Honestly, all I can think about as I write this is that new AmongUs game because so many people keep talking about it. But I'm not talking about that kind of imposter. I'm talking about imposter syndrome as a writer, which, frankly, is so much worse. If you don't know what I'm talking about and have never experienced it... I don't know what to say. Send me an email or something and teach me your secrets.
But for those of you who are like me, those of us who find ourselves suddenly drowning in a flood of doubt about anything we've ever done, let's keep going with this discussion. When I think of my own experiences with imposter syndrome, two writers immediately come to mind. Before we get any further, I just want to clarify that I have no negative feelings towards these writers. In fact, they only come to mind because I see them as so successful, so impressive, so admirable, and so inspiring that, well, I'm intimidated.
Kaitlyn Legaspi is the author of the Dark Irregular Trilogy, which she wrote and published at a young age (sound familiar?). Nearly every time I think about Kaitlyn and her trilogy, those thoughts are accompanied by the feeling that I, along with my trilogy, just don't measure up. This feeling comes straight from my own insecurities. Maybe there is some way to objectively prove which trilogy is better. But does that matter? (I'll give you the answer here: no... but more on that later.)
Madison Siwak runs a successful blog all about writing.
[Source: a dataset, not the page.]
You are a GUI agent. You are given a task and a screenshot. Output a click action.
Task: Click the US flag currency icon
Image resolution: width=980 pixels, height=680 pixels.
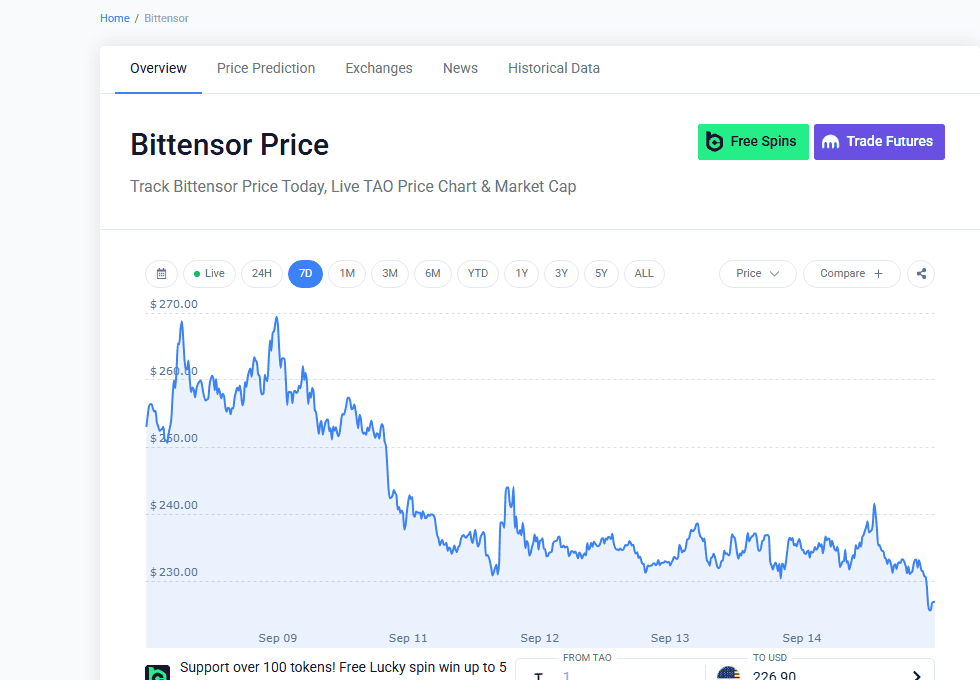click(728, 674)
She creates the most helpful and impressive posts, hosts interviews and guest posts, and (here's what's really impressive to me) has a plan, a schedule, and consistent, reliable posts. Also, she's an incredible writer. Do I need to explain why I'm intimidated by her, or are you getting the picture here?
Here's what I've found to be the bottom line with imposter syndrome: we look at someone else and are suddenly confronted with the idea that they are everything we are not. My insecurities tell me that in terms of length and complexity, Kaitlyn's trilogy does have a lot that the Prophecy War Trilogy doesn't (they never seem to remember that my books are written for a completely different age group). My uncertainty reminds me that I don't have a successful, consistent website or blog like Madison (when I'm in that mindset, it's never enough to be happy that I have a website that I'm proud of). I fall miserably short of being Kaitlyn or Madison. But interestingly enough, they can't be me either. And the thing is... I'm just trying to be me, so how could I ever be an imposter?
To wrap this all up, even at the risk of sounding super cliché... be yourself! After all, there's no one else who can be you.